__Activity__
Within the entries below, find each line containing the word "Open" and copy it.

__Task inputs__

----------

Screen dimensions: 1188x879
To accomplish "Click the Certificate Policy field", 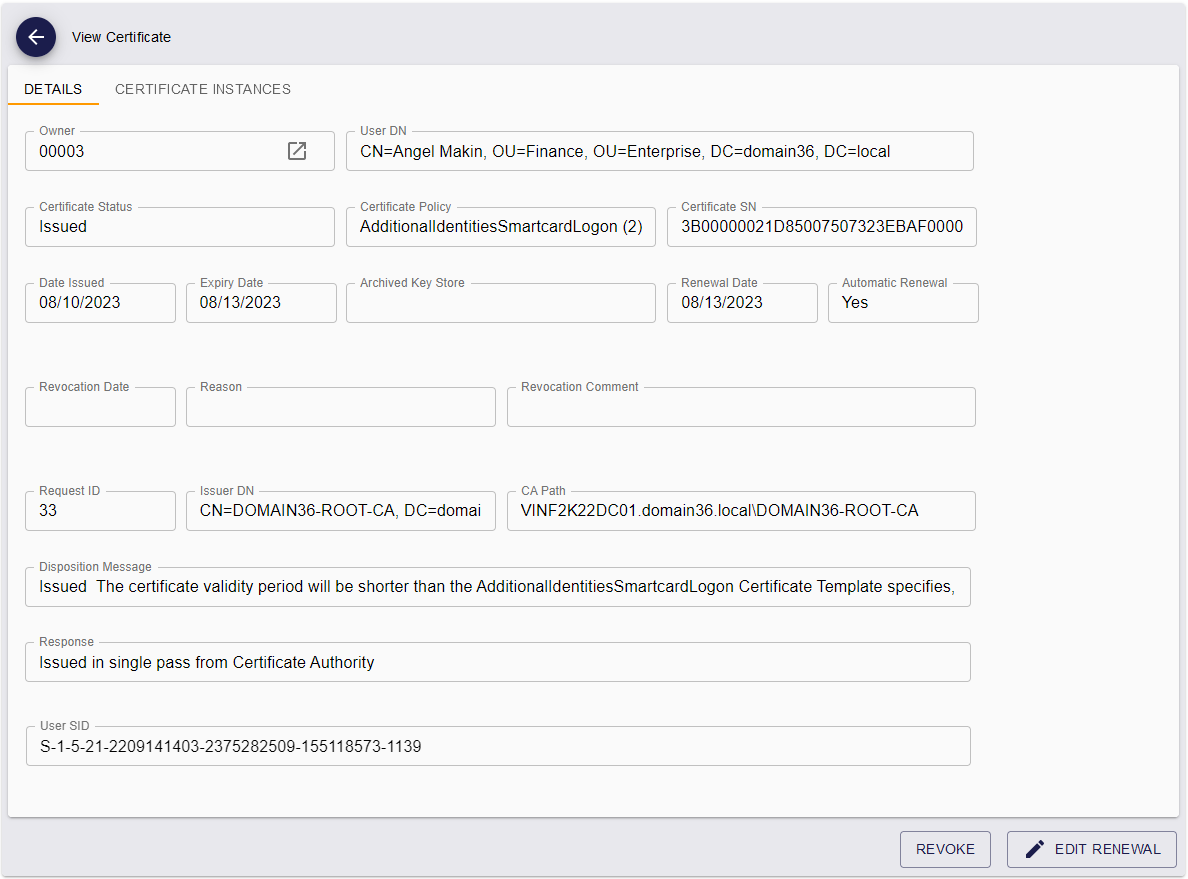I will tap(500, 226).
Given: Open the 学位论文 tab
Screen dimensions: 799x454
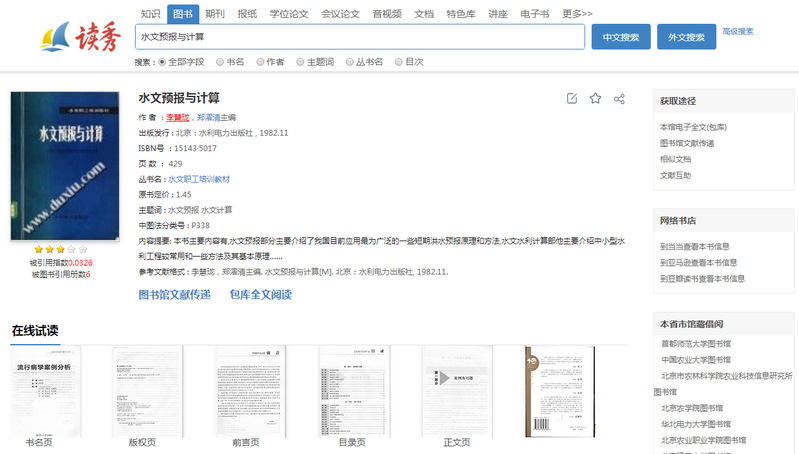Looking at the screenshot, I should pyautogui.click(x=290, y=14).
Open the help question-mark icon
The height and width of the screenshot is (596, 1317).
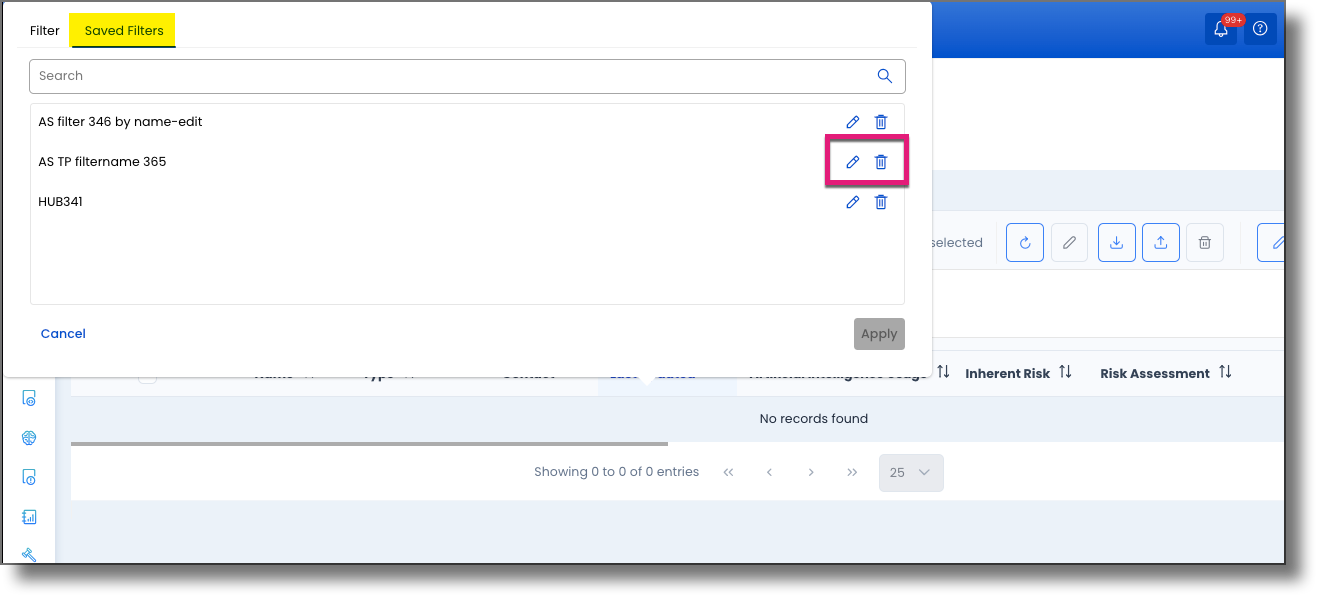point(1259,28)
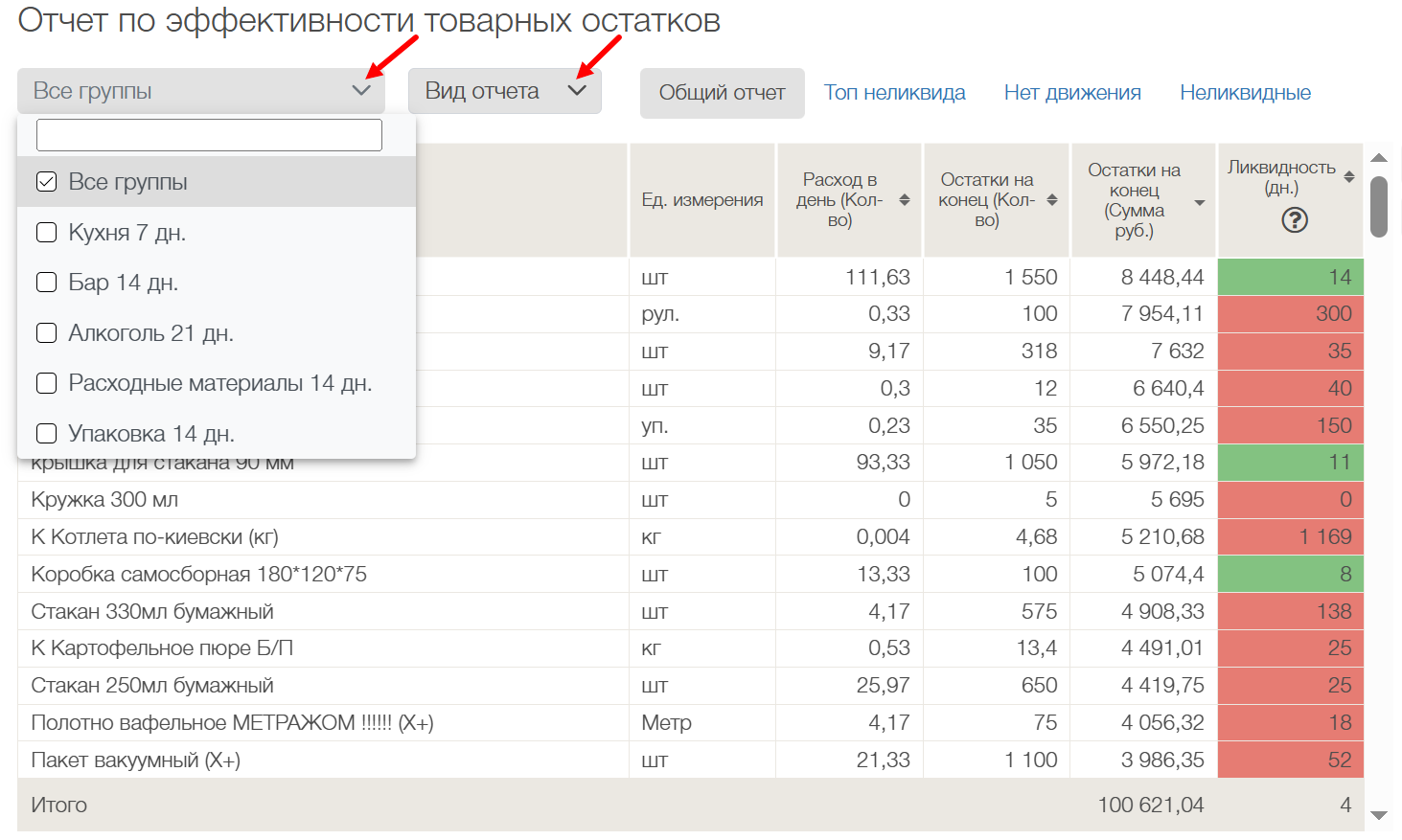
Task: Sort by Остатки на конец (Кол-во) arrows
Action: tap(1051, 200)
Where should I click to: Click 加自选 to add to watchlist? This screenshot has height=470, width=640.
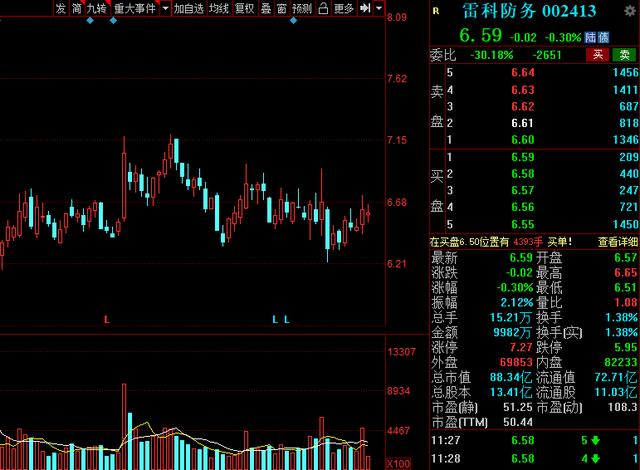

----------

__Response area__
Given: Open the 学位论文 tab
Open the help question-mark icon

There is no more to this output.